Né des besoins d’une science typique de la fin du XVIIIe siècle appelée "phrénologie", le moulage sur le vivant se développe pour capturer la physionomie et la forme du crâne. La technique du moulage en plâtre apparaît bien avant la photographie et permet de rapporter au laboratoire les reproductions tridimensionnelles de sujets vivants "sans déguisement et sans art, telles enfin que les réclament les besoins de l’anthropologie".


Historique 
La collection rassemble des pièces historiques constituées en grande partie au cours du développement de la phrénologie en France au XIXe siècle. Elle s'enrichit grâce à son fondateur, le neurologue Franz-Joseph Gall (1758-1828), qui réunit une première série de moulages et de crânes, et à son élève, Pierre-Marie Alexandre Dumoutier (1797-1871), qui étend la phrénologie aux peuples lointains ; il rapporte, à la faveur de sa participation à l’expédition de Dumont d’Urville, de nombreuses pièces. L’ensemble sera ensuite élargi par divers échanges et dons qui font de cette collection un témoignage saisissant de l’humanité dans la première moitié du XIXsiècle. Paul Broca (1824-1880), fondateur de la Société d’Anthropologie de Paris et détracteur de la phrénologie (au motif qu’elle ne traite que de comportements abstraits), démontre la première localisation d’une fonction physiologique dans le cerveau, celle de la parole.

Présentation
L’hypothèse de Gall était que les fonctions intellectuelles de l’homme, son caractère et ses instincts auraient leur siège dans des régions précises du cerveau. Selon que vices ou vertus avaient une plus ou moins grande part dans l’architecture cérébrale, la cranioscopie se faisait fort, par la palpation des bosses ou des dépressions crâniennes, de déterminer le caractère du sujet. Les anthropologues du Muséum montrèrent assez vite que cette doctrine, qui connaissait un grand engouement, n’avait pas de fondement objectif. Gall avait pris soin de réunir des sujets qui se distinguaient soit par leur talent (artistique, professionnel, politique…), soit par leurs instincts criminels, soit par leurs maladies mentales. Plusieurs centaines de bustes de plâtre blanc illustrent son activité, et lui-même demande qu’à sa mort son crâne vienne rejoindre sa collection. Les bustes dits ethnographiques sont, eux, coloriés et représentent quasiment l’ensemble de la diversité humaine. La collection comporte en outre les premières reconstitutions faciales d’hommes préhistoriques (Cro-Magnon et Néandertal).
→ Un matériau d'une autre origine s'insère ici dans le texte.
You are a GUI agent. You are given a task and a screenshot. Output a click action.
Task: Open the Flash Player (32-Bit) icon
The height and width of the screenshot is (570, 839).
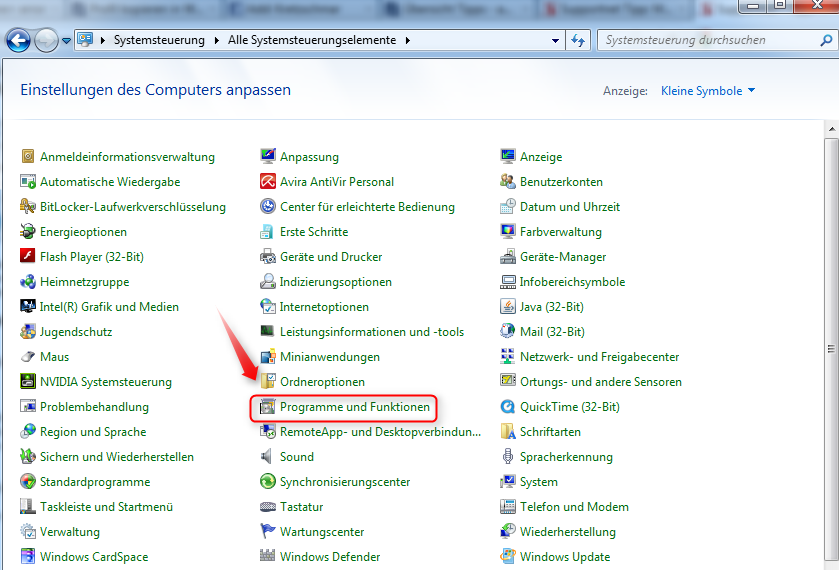coord(28,257)
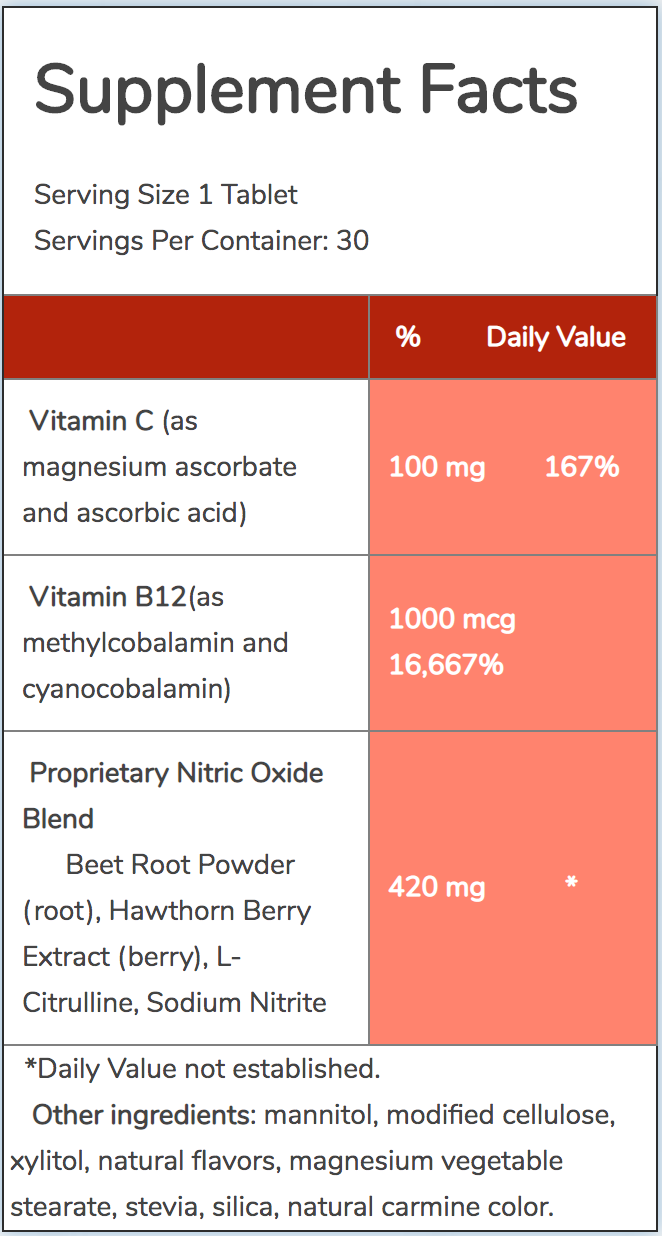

Enfin les sculptures du célèbre Charles Cordier (1827-1905) se démarquent des moulages en insufflant une expressivité saisissante à ses modèles.

Activités
Les moulages sont aujourd’hui un témoignage de l’histoire des sciences. De nombreux historiens, qui s’intéressent à la philosophie des sciences ou à la biographie de personnages particuliers, viennent consulter cet ensemble.